* [OBJECTIVE]:
Copy the lines starting with the line containing "The image size is (1024, 999)." and going on through the line containing "Action: click(860, 419)", replacing "audio player" with "music player" and changing nothing else. Leave the pictures out of your answer.

* [GIVEN RECORDS]:
===============

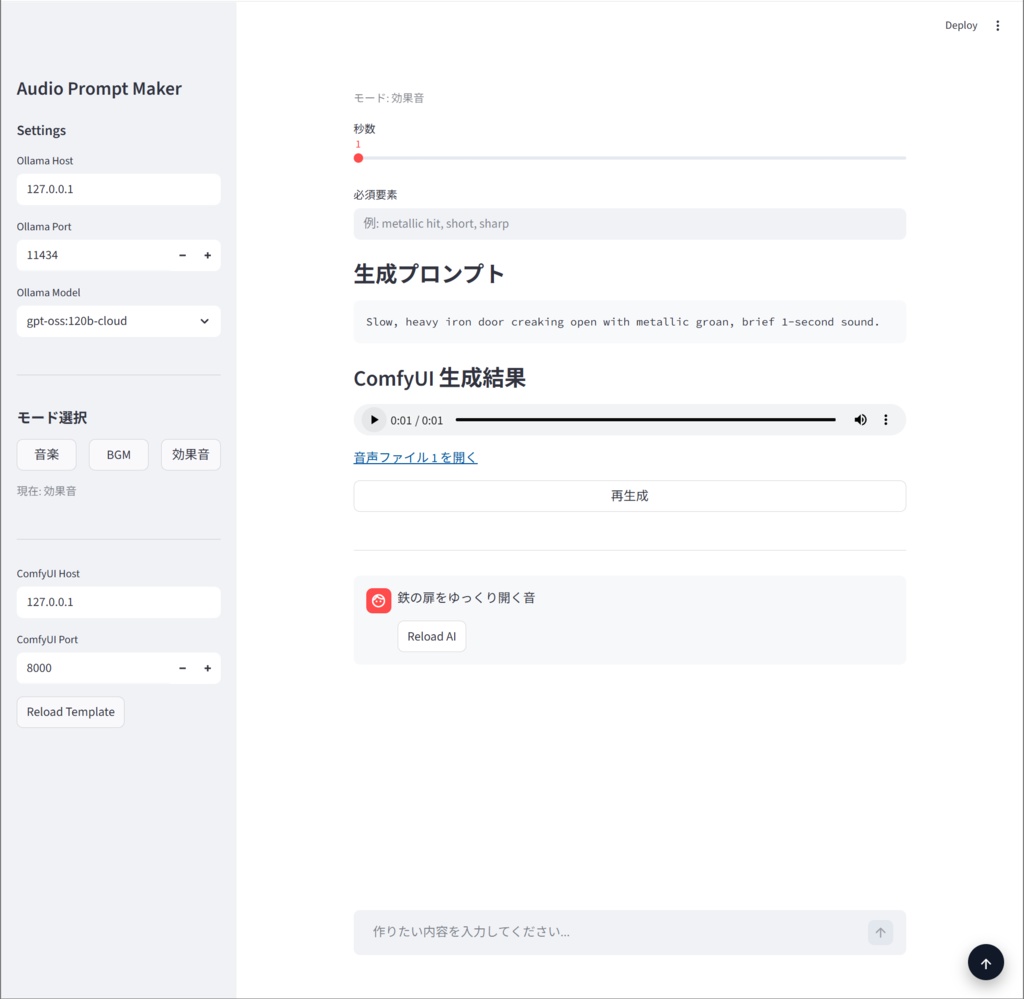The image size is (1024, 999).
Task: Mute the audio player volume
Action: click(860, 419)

===============

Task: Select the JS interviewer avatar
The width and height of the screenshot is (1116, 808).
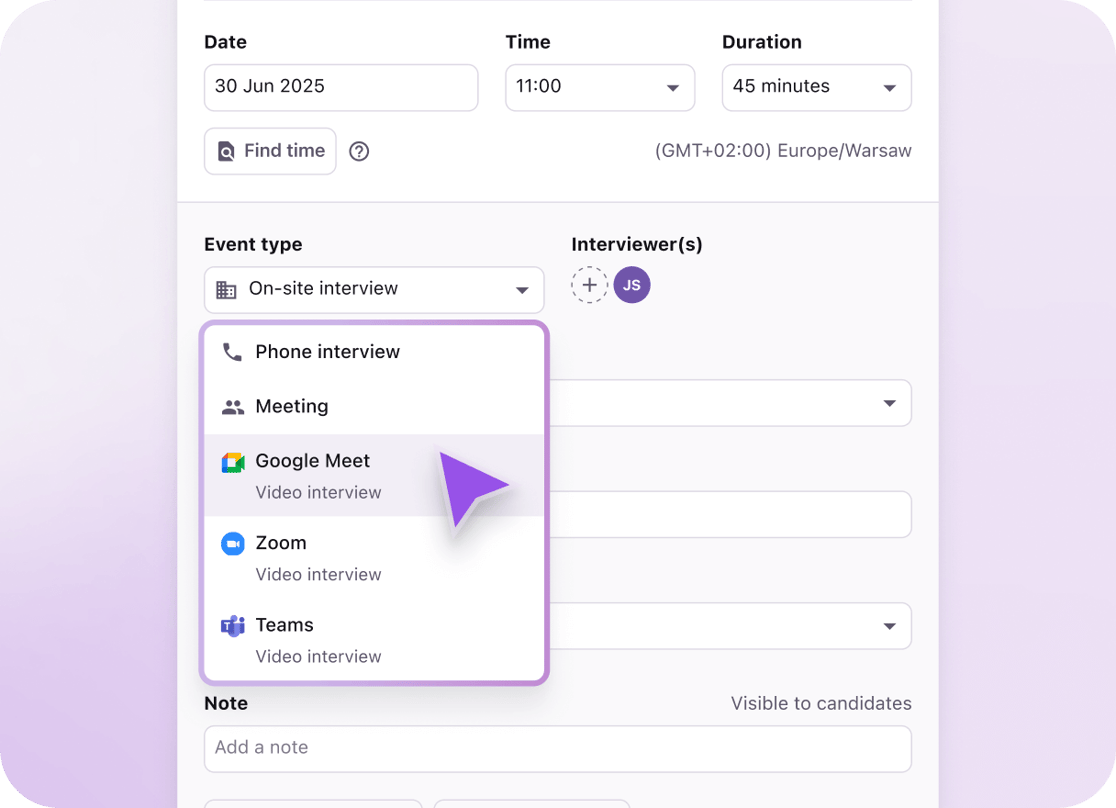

===============

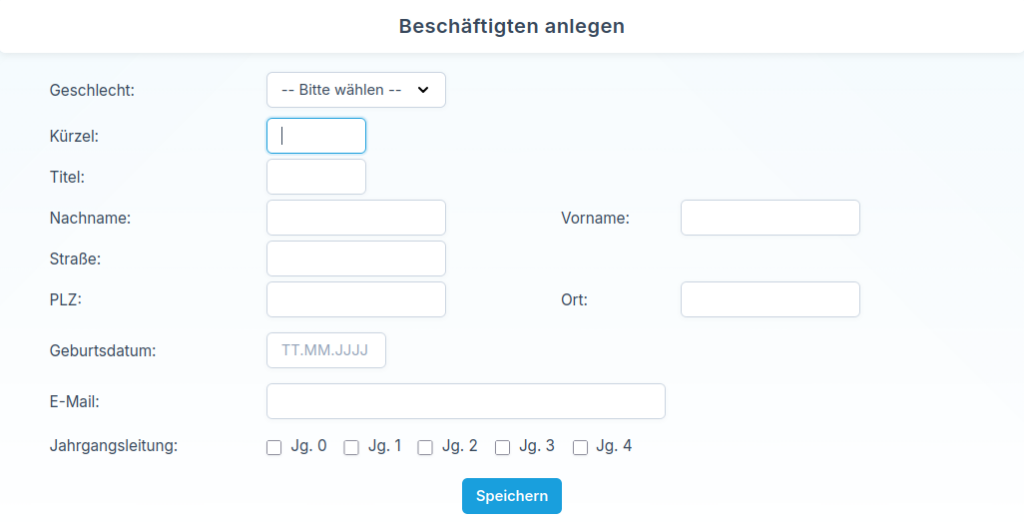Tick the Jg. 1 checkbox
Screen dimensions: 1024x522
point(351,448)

===============

* [WRITTEN RESPONSE]:
The image size is (1024, 999).
Task: Mute the music player volume
Action: click(860, 419)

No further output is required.